Solved! ARM Apple High-End CPU - Intel replacement

Page 3 - Seeking answers? Join the AnandTech community: where nearly half-a-million members share solutions and discuss the latest tech.

Richie Rich

Senior member
Jul 28, 2019
470
229
76
There is a first rumor about Intel replacement in Apple products:
  • ARM based high-end CPU
  • 8 cores, no SMT
  • IPC +30% over Cortex A77
  • desktop performance (Core i7/Ryzen R7) with much lower power consumption
  • introduction with new gen MacBook Air in mid 2020 (considering also MacBook PRO and iMac)
  • massive AI accelerator

Source Coreteks:
 
  • Like
Reactions: vspalanki
Solution
What an understatement :D And it looks like it doesn't want to die. Yet.

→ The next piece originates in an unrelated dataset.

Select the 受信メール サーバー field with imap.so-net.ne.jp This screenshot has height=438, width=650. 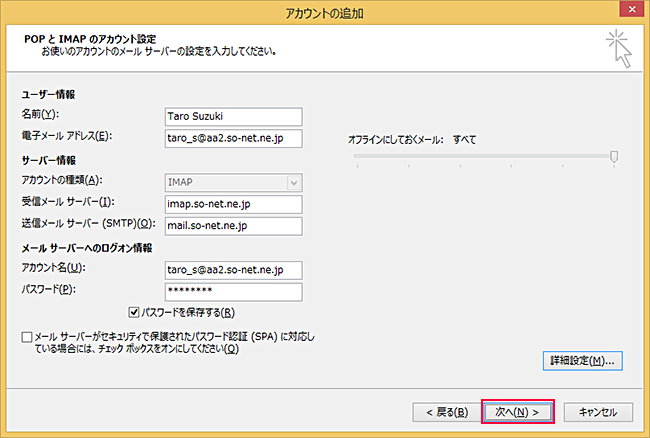point(233,204)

Yes, A13 is competitive against Intel chips but the emulation tax is about 2x. So given that A13 ~= Intel, for emulated x86 programs you'd get half the speed of an equivalent x86 machine. This is one of the reasons they haven't yet switched.

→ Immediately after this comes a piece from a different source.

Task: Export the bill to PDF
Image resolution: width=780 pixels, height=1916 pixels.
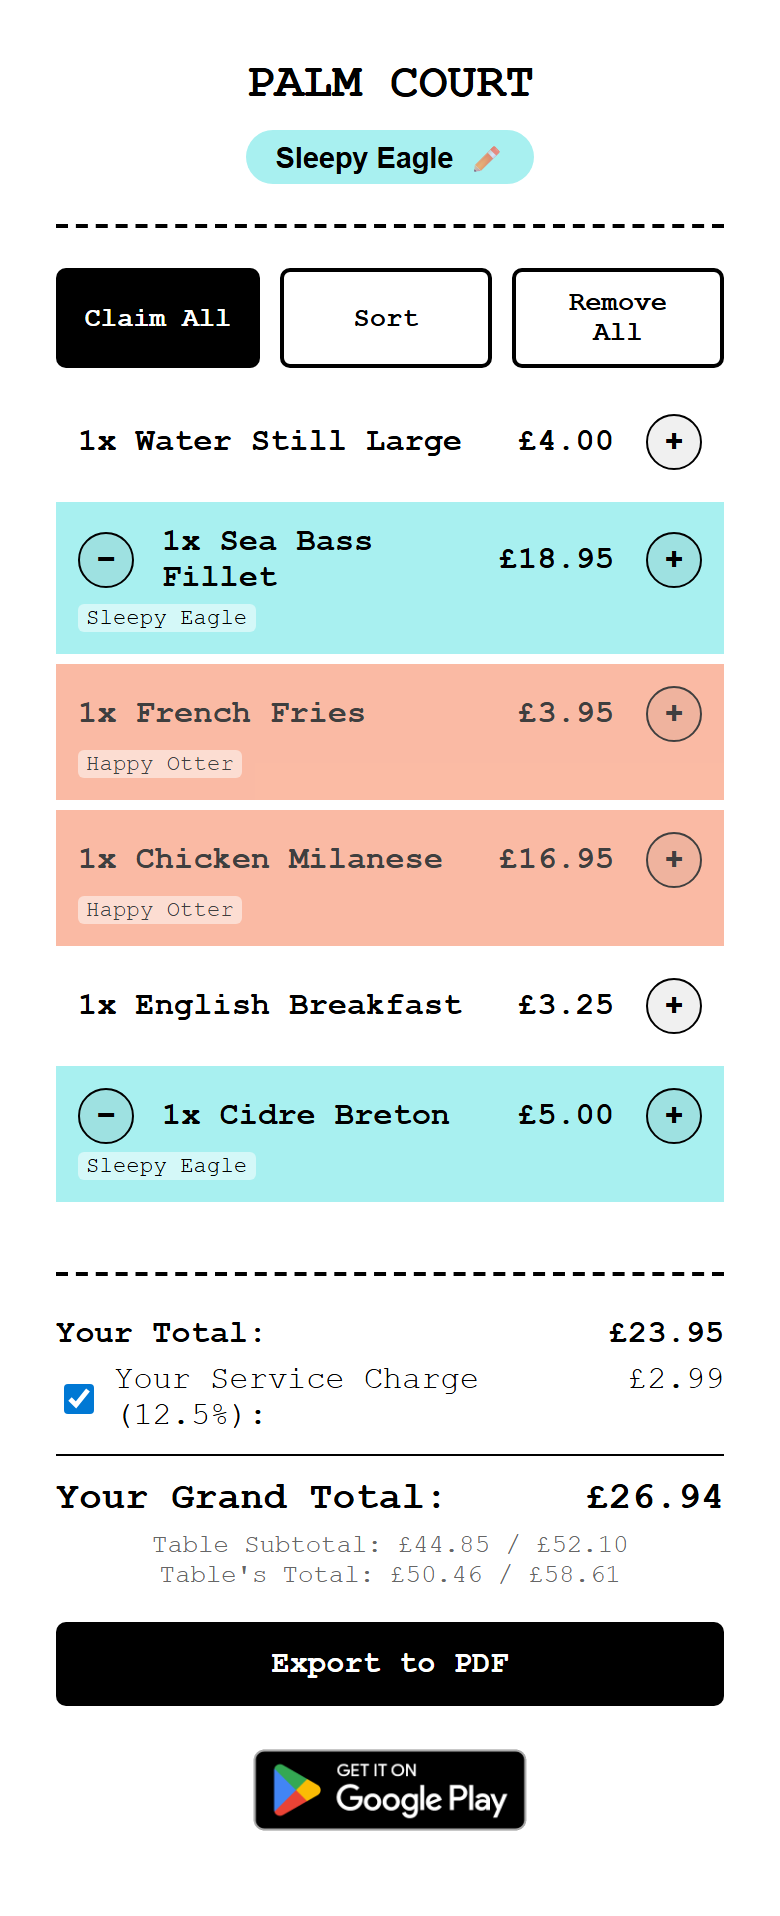Action: click(x=390, y=1664)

Another reason is that it would prevent the use of Windows on their machines, something some say is very important.

The level of ignorance in this thread would be shocking if it weren't depressing.
Let's state some basics:

(a) History. Apple has never let backward compatibility limit what they do. They are not Intel, they are not Windows. They don't sell perpetual compatibility as a feature. Christ, the big...

Steelbom

Senior member
Sep 1, 2009
438
17
81
I think XCode will already compile applications for both architectures so it's not difficult. The biggest problems would be software that takes advantage of or is designed around architecture specific features or quirks.

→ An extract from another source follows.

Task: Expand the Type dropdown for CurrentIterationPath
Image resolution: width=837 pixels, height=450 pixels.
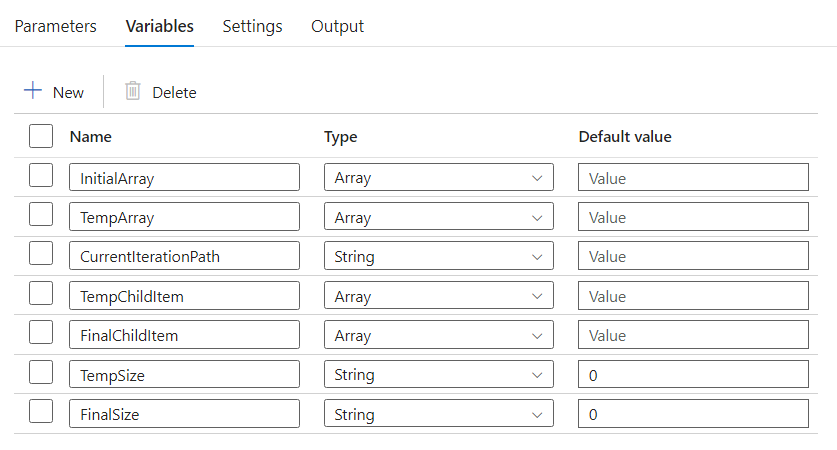Action: (x=438, y=256)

The other side of this is that if Apple is building their own ARM SoC they can always add in some hardware accelerators or special instructions of their own that those companies would want to target.
I see I see. I'm not too familiar with how apps on different architectures work.
Why would Intel sell them a license and why would Apple even want to pay what something like that would cost? They'd probably need a separate license from AMD as well for the 64-bit instruction set. Then they'd have to design an entirely new CPU that goes into a few millions of Macs each year instead of hundreds of millions of iDevices.
Actually, yes you're probably right about that. I'm not sure about the cost of licensing x86 but if it is expensive then selling a few million Macs a year may not be worth the fees.
If they do anything I suspect it's just a straight jump to ARM with some of their hardware models and a gradual shift over time. That's the easiest and requires no dependence on other companies, their road maps, etc. It wouldn't be the first time Apple has done something like this so they have a pretty good idea of what the problems will be and how to handle them.

Partnering with someone like AMD to make a hybrid chip is an outside chance at best. There are some reasons for something like that to happen, but there are plenty not to do it as well. But I'd still rate it as far more likely than Apple building their own x86 CPU.
How powerful can an ARM chip be though? Obviously it's very power efficient, but can it scale to high clock speeds in time to like 4-5GHz to match some of the more powerful x86 CPUs? And if so, is it still more power efficient than an equivalent x86 CPU?
 

jpiniero

Lifer
Oct 1, 2010
14,600
5,221
136
How powerful can an ARM chip be though? Obviously it's very power efficient, but can it scale to high clock speeds in time to like 4-5GHz to match some of the more powerful x86 CPUs? And if so, is it still more power efficient than an equivalent x86 CPU?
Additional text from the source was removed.